Eurozone to see 'fastest investment growth' since 2007 – EY
Capital spending expected to boost recovery next year
The Eurozone will continue its path to recovery next year boosted by capital investment at rates which have not been seen since 2007, according to the December 2015 issue of the EY Eurozone Forecast (EEF).
After initially being led by consumer spending during 2014 and 2015, economic conditions within the Eurozone continue to rebound with Eurozone capital investment expected to underpin a steady recovery into the medium term.
“Creating more jobs and encouraging those who are inactive to search for work will be key determinants of prosperity in the years ahead. Investment will help in this respect, but there remains a need for governments to do more to tackle the cost of employment in some major economies,” Ronald Attard, Country Managing Partner, EY Malta, said.
The EEF expects gross domestic product (GDP) growth of 1.5% in 2015, before picking up to 1.8% in 2016 and 2017. Growing exports and rebounding domestic demand mean that capacity constraints are emerging in a number of sectors, such as financial services, professional services and tourism and leisure.
In addition, better access to credit and low interest rates for the foreseeable future is driving increased loan demand. The EEF expects total fixed investment to grow by 2.4% in 2016 - the fastest rate since 2007 - accelerating to 3.1% in 2017. In 2018 and 2019, total fixed investment is expected to grow by around 2.5% a year. While this growth is at a slower rate than in the decade to 2007, much of the capital accumulation that took place during that period was in housing, meaning that a slower rate of investment growth does not necessarily mean slower potential growth.

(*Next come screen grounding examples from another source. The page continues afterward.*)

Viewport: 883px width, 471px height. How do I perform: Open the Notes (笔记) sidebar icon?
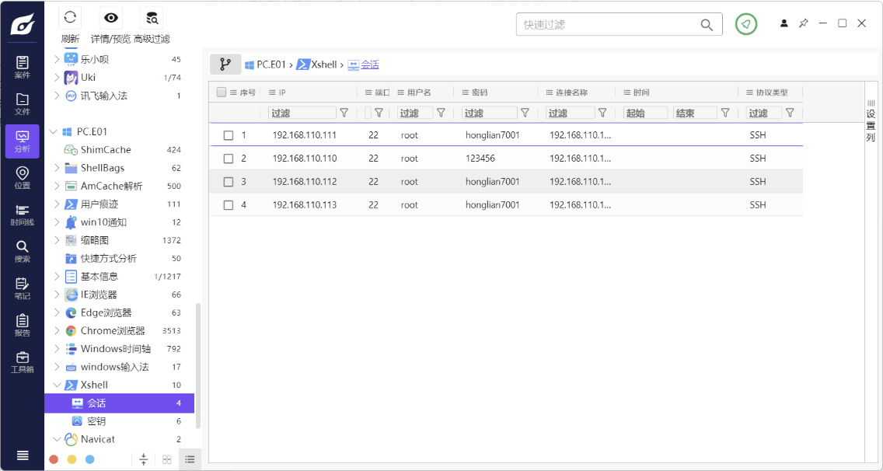(23, 288)
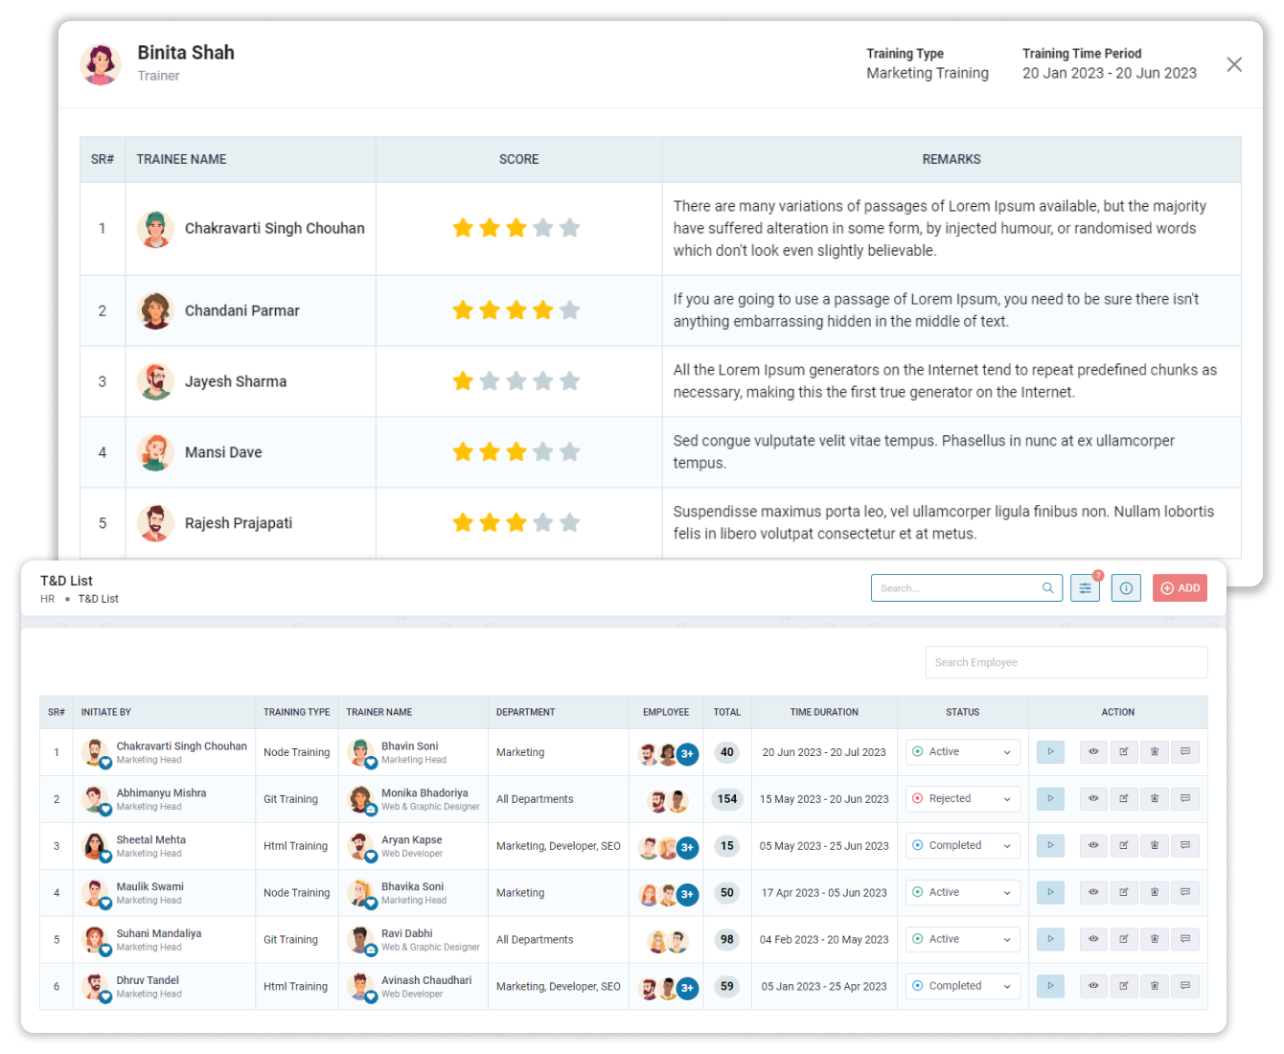Delete the Abhimanyu Mishra Git Training row
The image size is (1284, 1054).
1155,799
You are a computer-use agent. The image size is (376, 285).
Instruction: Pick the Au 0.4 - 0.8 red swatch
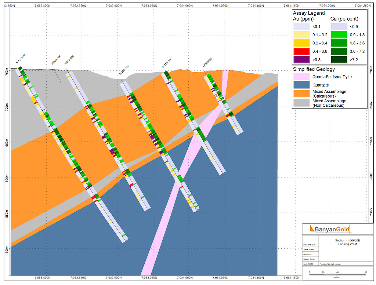pos(301,51)
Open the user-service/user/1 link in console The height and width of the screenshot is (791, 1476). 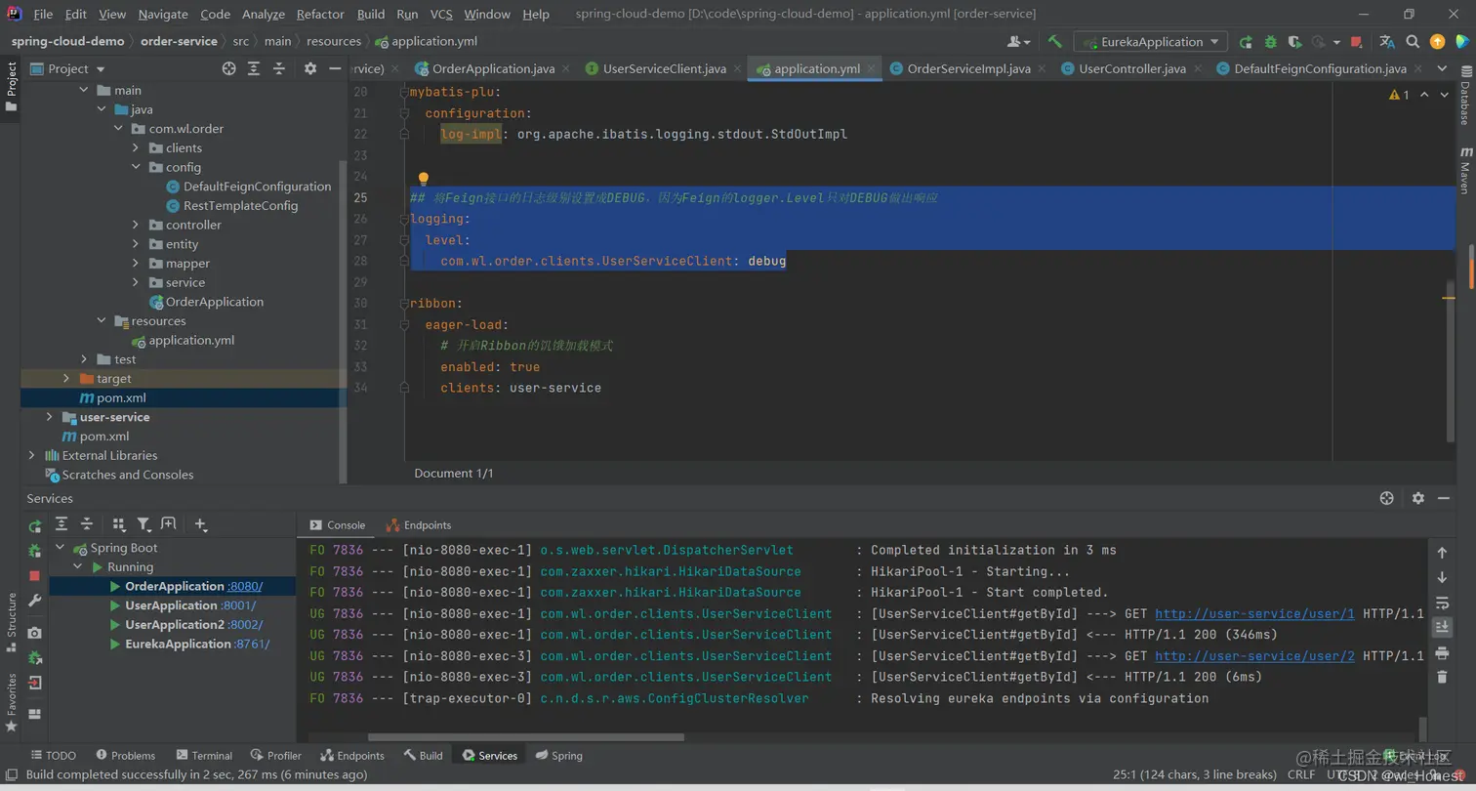coord(1254,614)
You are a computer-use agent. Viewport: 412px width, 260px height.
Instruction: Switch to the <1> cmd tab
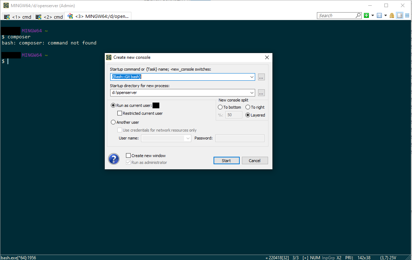[x=18, y=17]
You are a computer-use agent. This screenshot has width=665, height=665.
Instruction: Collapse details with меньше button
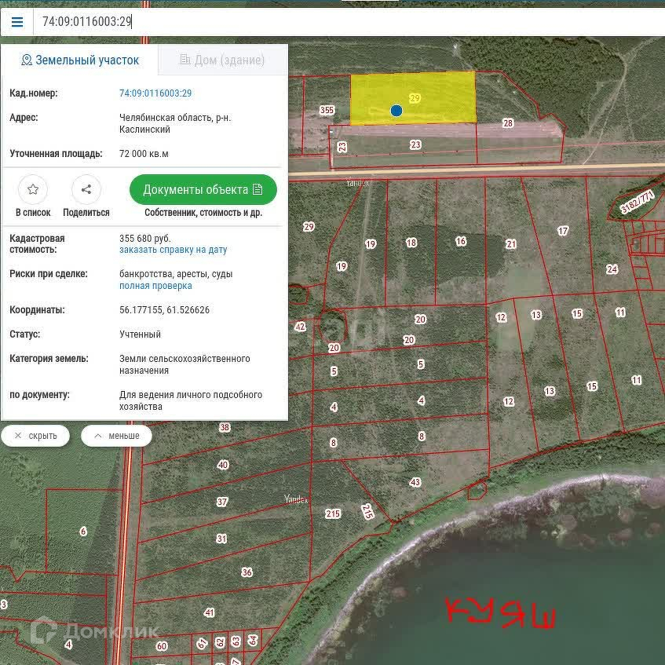(x=116, y=436)
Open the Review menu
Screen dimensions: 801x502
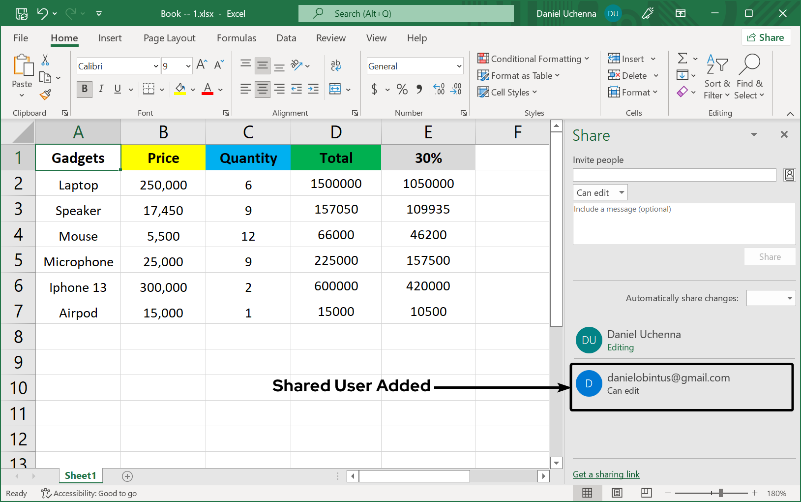pyautogui.click(x=331, y=38)
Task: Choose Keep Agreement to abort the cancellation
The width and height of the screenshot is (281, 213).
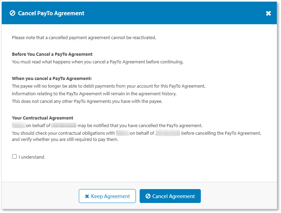Action: coord(107,196)
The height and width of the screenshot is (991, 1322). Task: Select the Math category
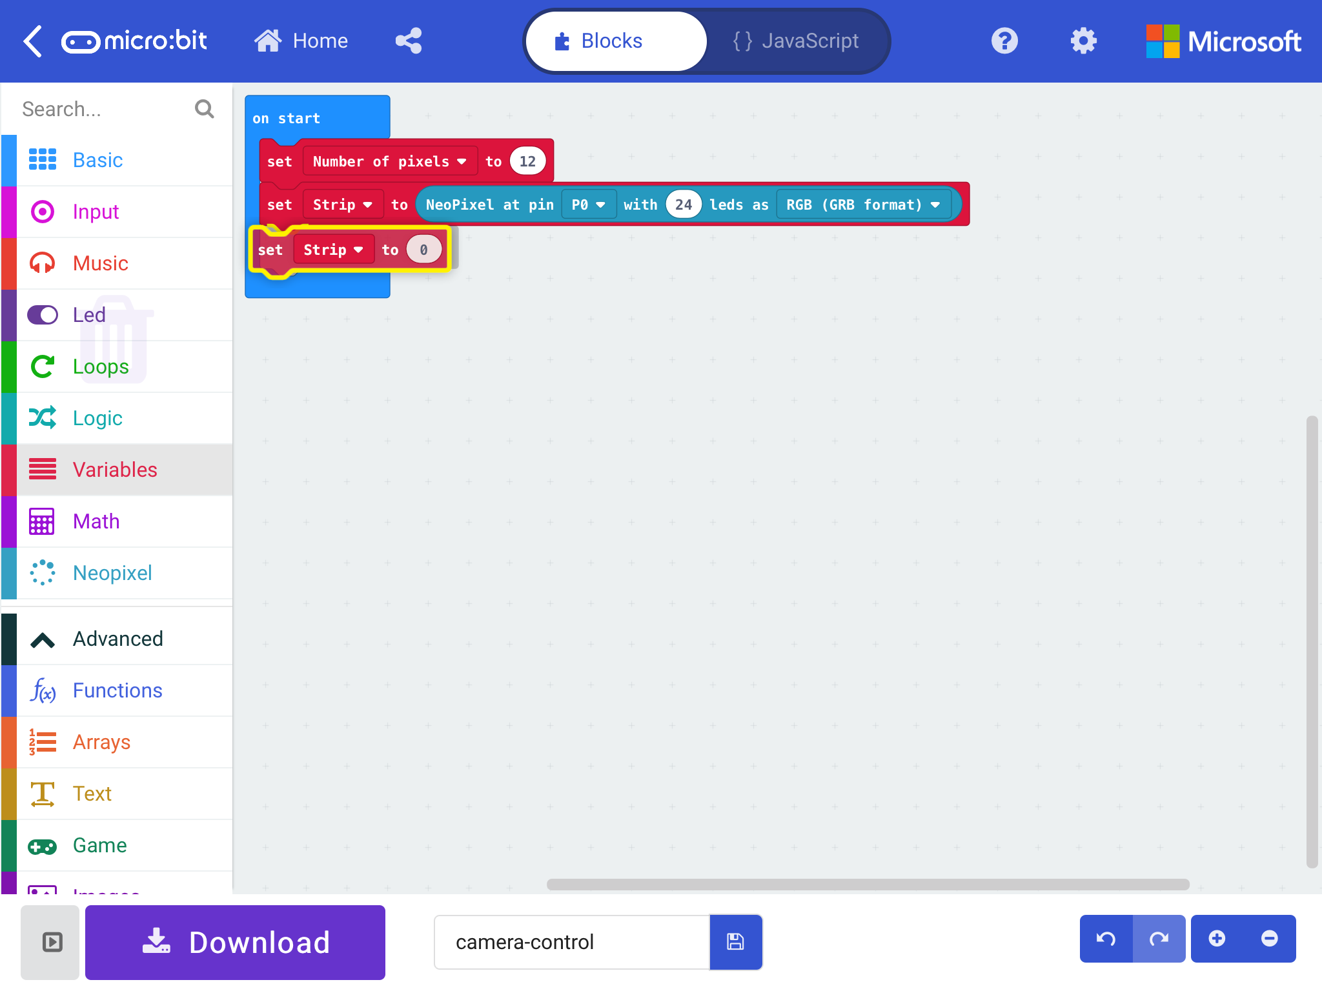(96, 521)
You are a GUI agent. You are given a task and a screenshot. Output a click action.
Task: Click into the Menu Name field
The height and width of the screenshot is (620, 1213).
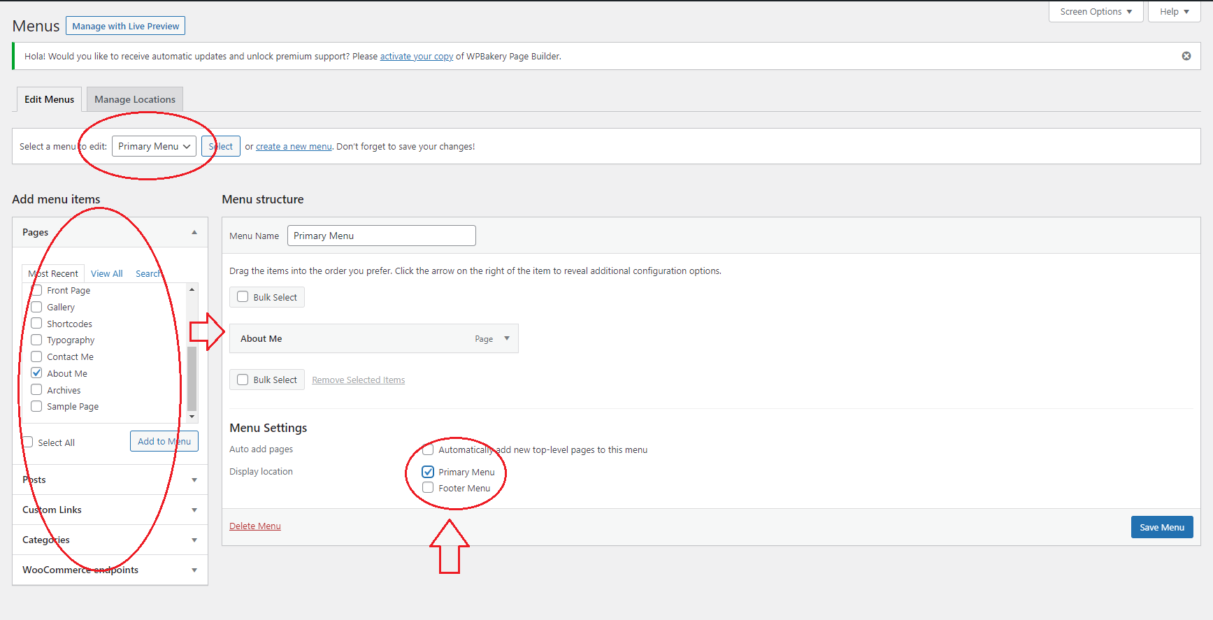381,236
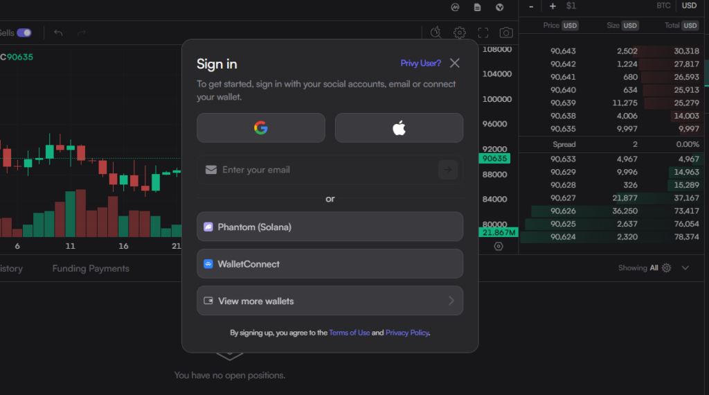Collapse the positions panel with chevron
This screenshot has height=395, width=709.
(685, 268)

Mark Otty, EY Area Managing Partner for Europe, Middle East, India and Africa, said: “As we move into 2016, the economic recovery of the Eurozone is looking more stable. Capital spending has begun to show an upturn as firms have become more confident in the recovery and are seeing improved profitability. We should not forget however that growth will remain distinctly underwhelming into the medium - and even long-term.”
Tom Rogers, Senior Economic Adviser to the EY Eurozone Forecast, said: “Recent measures by the ECB to extend bond purchases and cut the deposit rate offer further reassurance of low borrowing costs for some time to come. This should boost loan demand further in 2016 and help drive the recovery in capital investment.”
Export prospects impacted by emerging markets slowdown
Additional capital investment should complement the competitiveness-enhancing reforms that have boosted exports from some Eurozone economies in recent years.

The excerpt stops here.